With the celebration of the 4th of July coming this weekend, the hot dogs which you will cook and eat have a Jewish connection. “Sausages have existed since antiquity. The closest relatives of the hot dog are the frankfurter and the weiner both American terms based on their cities of origin (Frankfurt and Vienna respectively).”

Two German Jewish immigrants introduced the sausages to America. In 1870, Charles Feltman sold his pork-beef sausages out of a street pushcart on Coney Island. He added the bun to simplify eating his sausage, which he named Coney Island Red Hots. Later becoming known as hot dogs.

In 1872 Isaac Gellis opened his butcher shop on the lower east side and began selling all beef sausages, which kosher observant customers eagerly purchased. This quickly led to the inclusion of his sausages in such dishes as beans and franks and split pea soup with hot dogs.

Later, two other Jewish companies became famous for their hot dogs, Nathan’s and Hebrew National. Hebrew-National began selling their product in 1905 under the slogan, “We answer to a higher authority,” as their standards of production exceeded those which the law required. However, they didn’t reach the strict level of kosher standards. “But non-Jews, believing kosher dogs were inherently better, became the company’s primary market.”
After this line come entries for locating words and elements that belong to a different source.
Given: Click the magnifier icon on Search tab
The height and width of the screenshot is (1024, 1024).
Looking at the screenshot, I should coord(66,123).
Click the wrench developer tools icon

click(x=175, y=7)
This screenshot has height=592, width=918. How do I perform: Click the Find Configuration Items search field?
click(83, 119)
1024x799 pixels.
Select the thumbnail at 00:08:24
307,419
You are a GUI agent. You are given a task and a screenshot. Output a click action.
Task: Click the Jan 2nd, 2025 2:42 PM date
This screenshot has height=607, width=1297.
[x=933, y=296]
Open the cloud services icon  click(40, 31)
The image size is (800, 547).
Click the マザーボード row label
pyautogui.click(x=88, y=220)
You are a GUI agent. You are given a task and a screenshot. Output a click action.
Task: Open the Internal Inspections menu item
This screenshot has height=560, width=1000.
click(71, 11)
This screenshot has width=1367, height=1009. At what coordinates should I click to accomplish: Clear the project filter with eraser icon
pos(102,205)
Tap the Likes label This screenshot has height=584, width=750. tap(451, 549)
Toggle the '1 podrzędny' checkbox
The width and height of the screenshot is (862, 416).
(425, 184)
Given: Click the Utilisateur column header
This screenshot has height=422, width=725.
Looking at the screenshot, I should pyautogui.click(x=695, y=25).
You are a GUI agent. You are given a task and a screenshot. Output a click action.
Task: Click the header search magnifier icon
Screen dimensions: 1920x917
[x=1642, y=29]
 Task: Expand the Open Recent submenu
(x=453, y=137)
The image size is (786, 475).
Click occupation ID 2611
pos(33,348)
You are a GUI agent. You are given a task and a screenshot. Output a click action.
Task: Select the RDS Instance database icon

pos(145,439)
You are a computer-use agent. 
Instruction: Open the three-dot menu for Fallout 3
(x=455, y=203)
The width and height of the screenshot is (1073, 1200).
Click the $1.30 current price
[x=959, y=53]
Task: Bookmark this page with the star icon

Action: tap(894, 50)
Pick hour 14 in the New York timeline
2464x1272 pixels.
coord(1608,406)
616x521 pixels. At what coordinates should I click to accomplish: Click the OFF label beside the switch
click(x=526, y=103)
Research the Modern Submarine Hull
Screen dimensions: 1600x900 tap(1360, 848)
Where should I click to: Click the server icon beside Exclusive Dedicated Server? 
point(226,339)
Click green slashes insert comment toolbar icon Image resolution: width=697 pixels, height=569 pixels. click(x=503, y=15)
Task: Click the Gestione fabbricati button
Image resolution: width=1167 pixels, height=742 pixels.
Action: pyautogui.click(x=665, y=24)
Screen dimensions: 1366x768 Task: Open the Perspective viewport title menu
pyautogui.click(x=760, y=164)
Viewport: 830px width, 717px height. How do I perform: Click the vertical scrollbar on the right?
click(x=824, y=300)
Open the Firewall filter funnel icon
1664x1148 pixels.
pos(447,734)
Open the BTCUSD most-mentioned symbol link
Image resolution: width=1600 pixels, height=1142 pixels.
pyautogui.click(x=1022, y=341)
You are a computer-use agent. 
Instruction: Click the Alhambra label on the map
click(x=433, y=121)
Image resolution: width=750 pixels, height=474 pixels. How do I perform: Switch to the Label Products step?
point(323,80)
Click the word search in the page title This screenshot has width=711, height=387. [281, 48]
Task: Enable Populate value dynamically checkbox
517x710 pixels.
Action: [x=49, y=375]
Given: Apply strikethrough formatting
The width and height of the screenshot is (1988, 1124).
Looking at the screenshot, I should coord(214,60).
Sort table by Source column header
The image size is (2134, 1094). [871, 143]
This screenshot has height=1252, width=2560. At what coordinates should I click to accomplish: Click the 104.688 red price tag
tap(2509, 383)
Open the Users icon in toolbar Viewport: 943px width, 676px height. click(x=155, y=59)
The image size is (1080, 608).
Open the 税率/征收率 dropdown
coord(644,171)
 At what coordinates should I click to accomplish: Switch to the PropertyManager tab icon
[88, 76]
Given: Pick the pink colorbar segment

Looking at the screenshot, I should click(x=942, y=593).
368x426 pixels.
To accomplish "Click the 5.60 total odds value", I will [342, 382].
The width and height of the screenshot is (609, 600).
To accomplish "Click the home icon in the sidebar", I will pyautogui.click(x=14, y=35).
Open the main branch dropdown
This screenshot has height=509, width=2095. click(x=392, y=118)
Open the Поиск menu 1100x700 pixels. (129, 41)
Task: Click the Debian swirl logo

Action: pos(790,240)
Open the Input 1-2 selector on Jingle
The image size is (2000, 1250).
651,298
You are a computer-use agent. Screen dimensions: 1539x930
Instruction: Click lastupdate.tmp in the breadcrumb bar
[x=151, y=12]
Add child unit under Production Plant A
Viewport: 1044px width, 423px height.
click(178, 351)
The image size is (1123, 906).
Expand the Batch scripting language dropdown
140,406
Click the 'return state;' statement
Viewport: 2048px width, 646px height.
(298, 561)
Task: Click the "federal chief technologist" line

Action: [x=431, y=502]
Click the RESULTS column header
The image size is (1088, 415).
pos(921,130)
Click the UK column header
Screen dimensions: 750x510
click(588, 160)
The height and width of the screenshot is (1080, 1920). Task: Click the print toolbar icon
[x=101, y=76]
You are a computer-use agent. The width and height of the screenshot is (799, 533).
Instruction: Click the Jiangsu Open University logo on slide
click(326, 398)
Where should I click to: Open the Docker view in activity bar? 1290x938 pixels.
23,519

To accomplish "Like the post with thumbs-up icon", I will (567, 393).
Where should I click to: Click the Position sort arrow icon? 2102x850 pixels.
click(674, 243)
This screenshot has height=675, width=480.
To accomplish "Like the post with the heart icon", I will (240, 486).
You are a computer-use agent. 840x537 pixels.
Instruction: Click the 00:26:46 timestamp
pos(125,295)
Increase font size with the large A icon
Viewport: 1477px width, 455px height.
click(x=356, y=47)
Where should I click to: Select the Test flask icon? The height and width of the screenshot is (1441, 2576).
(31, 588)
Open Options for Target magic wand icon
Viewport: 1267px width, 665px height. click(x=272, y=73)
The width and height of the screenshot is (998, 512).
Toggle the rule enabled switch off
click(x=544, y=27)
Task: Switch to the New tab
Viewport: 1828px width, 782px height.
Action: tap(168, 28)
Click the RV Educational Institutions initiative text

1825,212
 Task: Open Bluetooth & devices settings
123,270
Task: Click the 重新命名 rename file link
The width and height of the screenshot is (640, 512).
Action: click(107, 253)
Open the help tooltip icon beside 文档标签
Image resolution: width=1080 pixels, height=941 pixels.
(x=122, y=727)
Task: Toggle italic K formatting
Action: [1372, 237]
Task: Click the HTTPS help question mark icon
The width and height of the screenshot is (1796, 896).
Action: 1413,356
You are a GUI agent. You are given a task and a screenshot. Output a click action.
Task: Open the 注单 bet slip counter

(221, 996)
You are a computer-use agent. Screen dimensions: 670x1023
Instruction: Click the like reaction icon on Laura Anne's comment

The name that became synonymous with hot dogs, Nathan’s Famous Hot Dogs, began in 1916 when Nathan Handwerker, a Polish-Jewish immigrant, opened his hot dog stand to compete with his former employer, Charles Feltman. He created the initial fast food place calling his establishment ‘a grab joint.’ He eventually dominated the hot dog world, including sponsoring the annual Nathan’s Hot Dog Eating Contest in New York City.

So on this Fourth of July as you cook and eat the classic hot dog at your home, remember it’s an American food with a Jewish origin. Happy Independence Day!